I am an admirer of Plato, the ancient Greek thinker who committed suicide as a result of injustice meted out to him in Athen city state, Greece by the authority which sexed up trumped-up charges against him that he was misleading the youth and promoting foreign god which had endowed him unusual wisdom. My love for the thinker concerns his evergreen philosophical concepts, of which I am going to mention three in relation with what I intend to write on the politics of economy of Nigeria.
The first Platonic concept is his division of the world into body and soul. In his dialogue, Plato through his intellectually midwifery asserted that soul is an eternal spirit that could not be killed, but body is determinate, and it could be exterminated. So, the good that one must do is to purify the soul and prepare a better place for its transmigration. This coheres with the argument of the theologians that place premium on after life, but also, it is a metaphysical concept that has whittled down the justification for societal evil.
The second concept which endears itself to me, is his position on how the soul works with knowledge. Plato argues that our souls are familiar with all there is to know in the world of form, but while the soul was migrating to the given body, it must pass through River ArĂȘte ( river of forgetfulness), a situation that could have made it forget all things. May be, John Locke who describes the mind of a new born baby as "tabularasa" meaning clean state, began the understanding of man's knowledge from the journey after River ArĂȘte.
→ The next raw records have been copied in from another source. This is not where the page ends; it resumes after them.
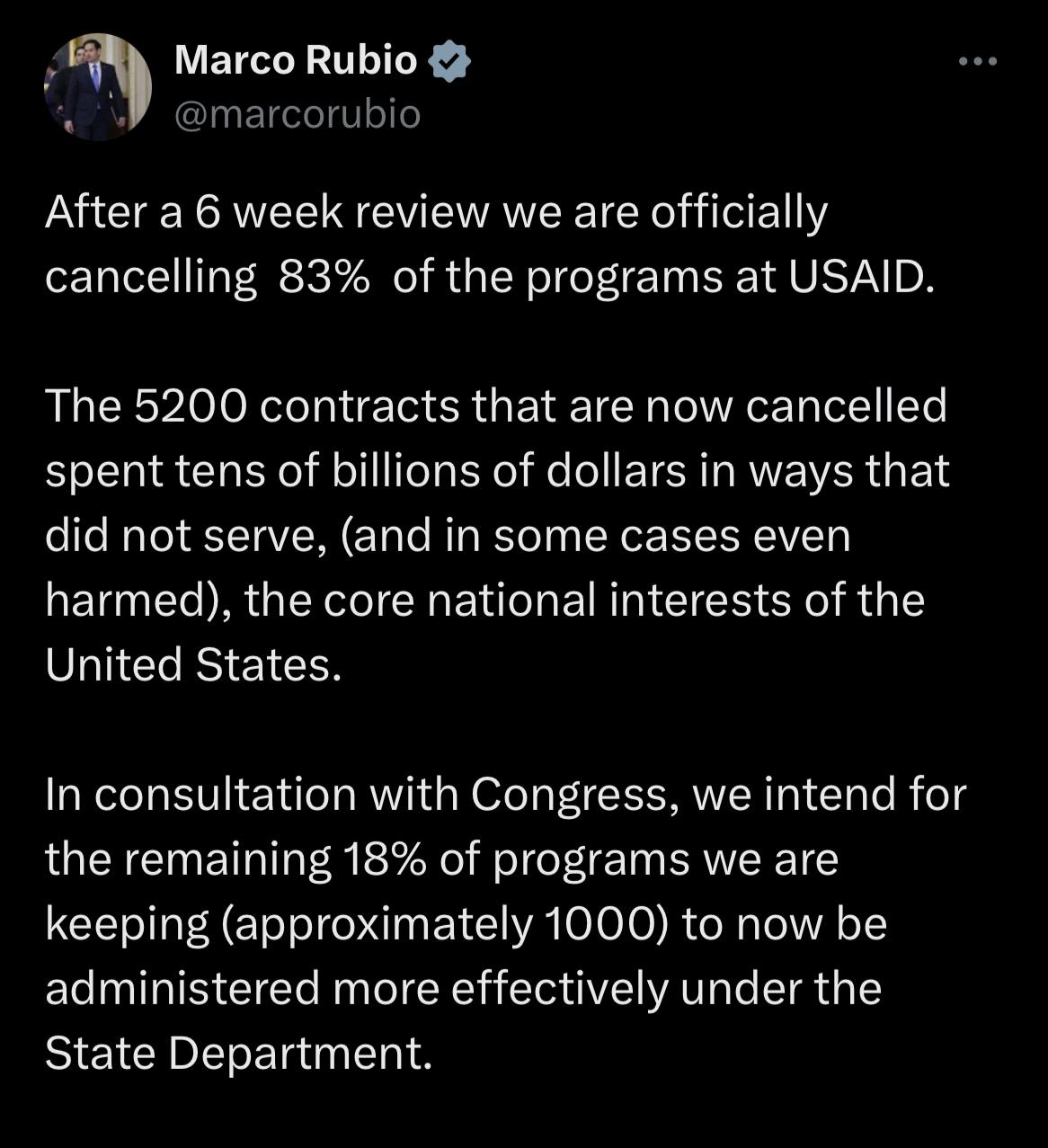This screenshot has height=1148, width=1048.
Task: Click the blue verified badge
Action: point(450,61)
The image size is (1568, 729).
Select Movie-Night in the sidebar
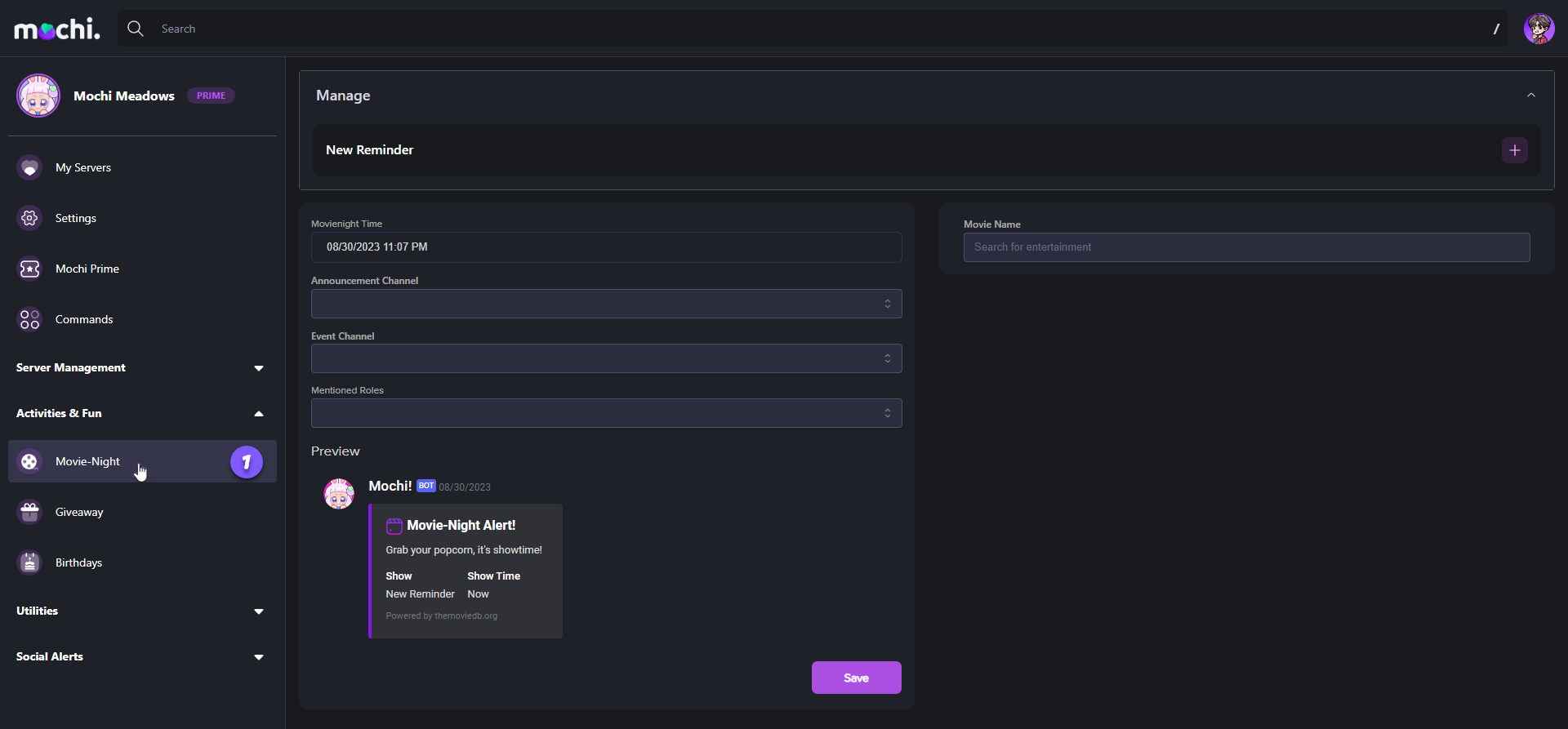point(88,461)
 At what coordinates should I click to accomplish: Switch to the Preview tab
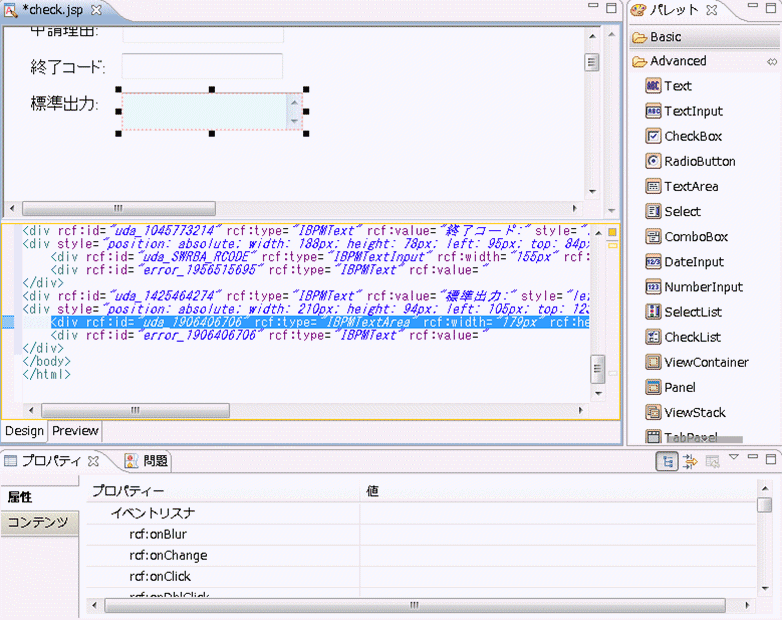tap(75, 431)
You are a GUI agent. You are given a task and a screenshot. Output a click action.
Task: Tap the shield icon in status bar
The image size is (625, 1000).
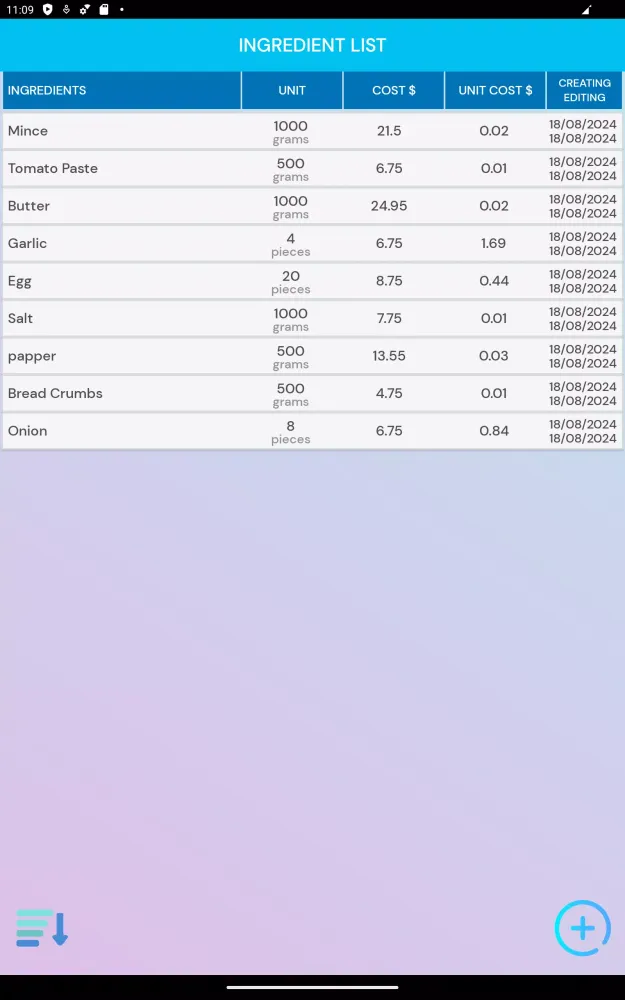click(47, 9)
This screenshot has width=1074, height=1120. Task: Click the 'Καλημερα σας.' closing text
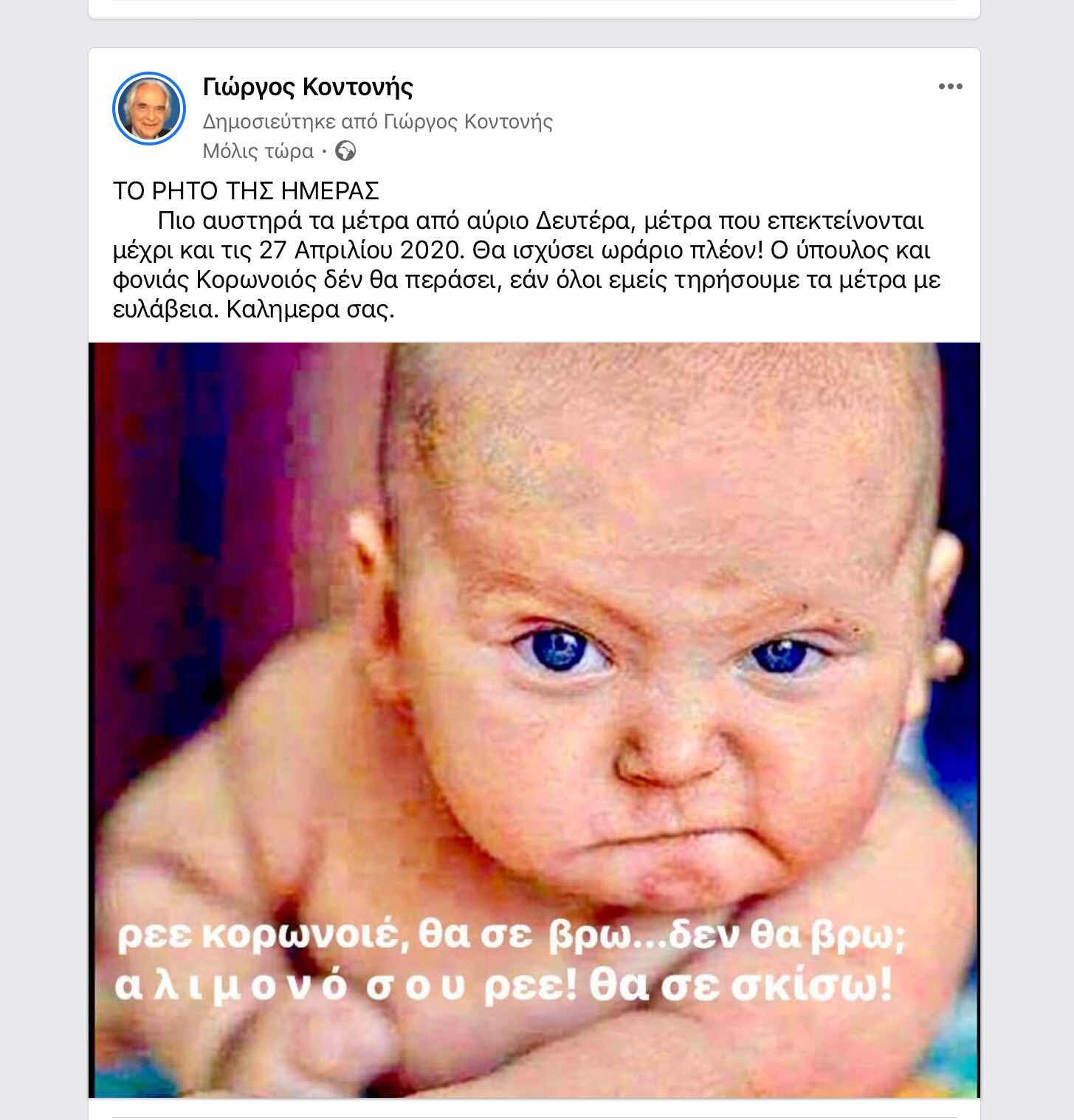311,309
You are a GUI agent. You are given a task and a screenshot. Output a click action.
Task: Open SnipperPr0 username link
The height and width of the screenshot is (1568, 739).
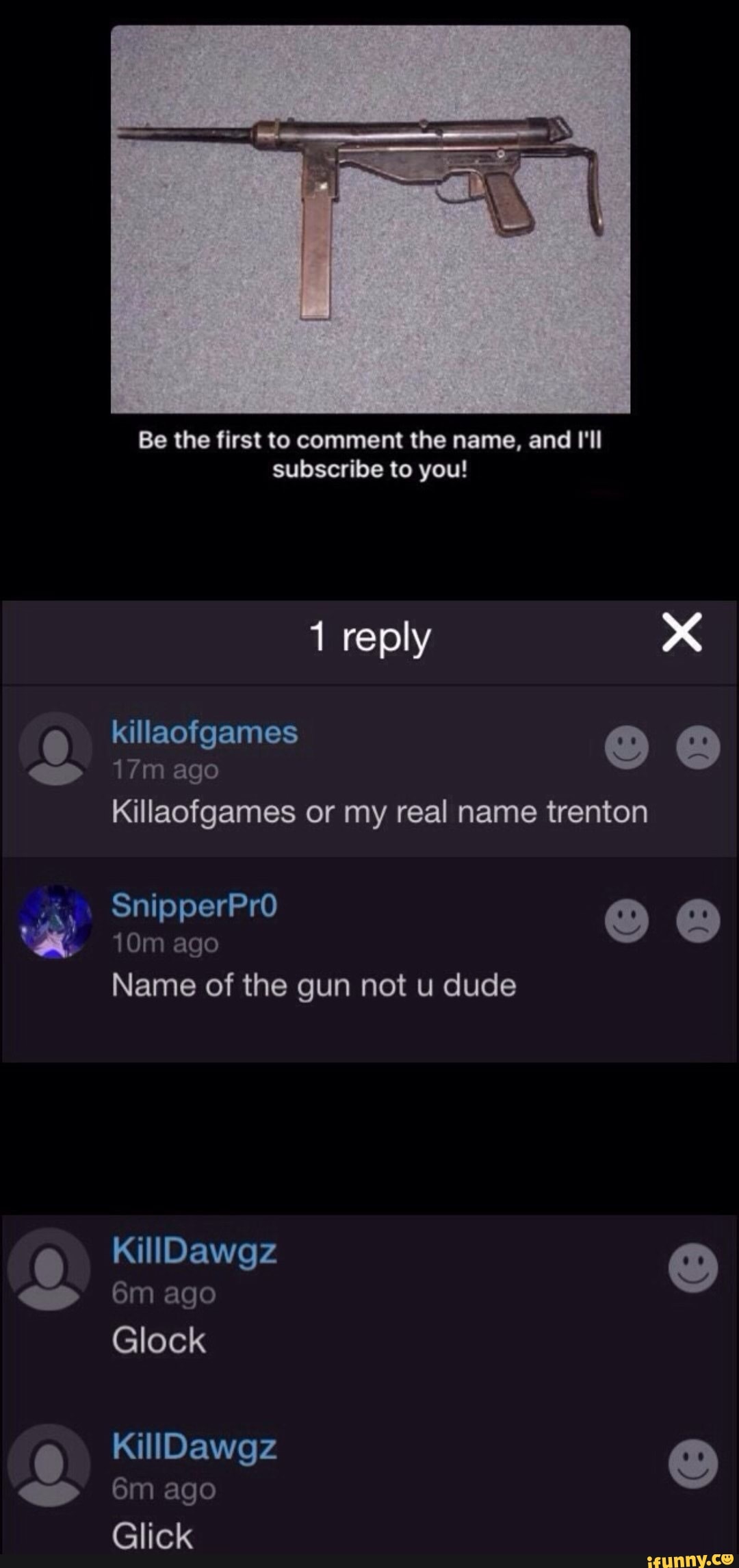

This postulation explains while a woman who had suffered terrible labour pain would want to still savour sex again. But, relating this to Nigerian politics, it is save to say that voting for a candidate without questioning their potentials and potentiality could be as a result of forgetfulness. I will come back to it late.
The third is the Plato submission on politics that democracy is the rule of the mob, for people in a given republic may vote a leader based on emotion instead of critical evaluation of what the person could do if entrusted with the mantle of leadership. I heard that Ondo people were not paid for seven months before the last governorship election. So, the election became existential tool instead of free will to choose a leader. That brings us to the detail of the second Platonic concept- Plato divides soul into three floors of pyramid: appetitive stage-this is the first floor that connects all living organism, and the general notion is hunger. Man, animals, even some plants feel hunger, but I am convinced that man is not restricted to this stage, and that compels us to check the second floor which is emotive stage. This is a floor where pain and pleasure are experienced coupled with their result reactions, but animals do feel pain and pleasure too. Though, the fecundity is in degrees.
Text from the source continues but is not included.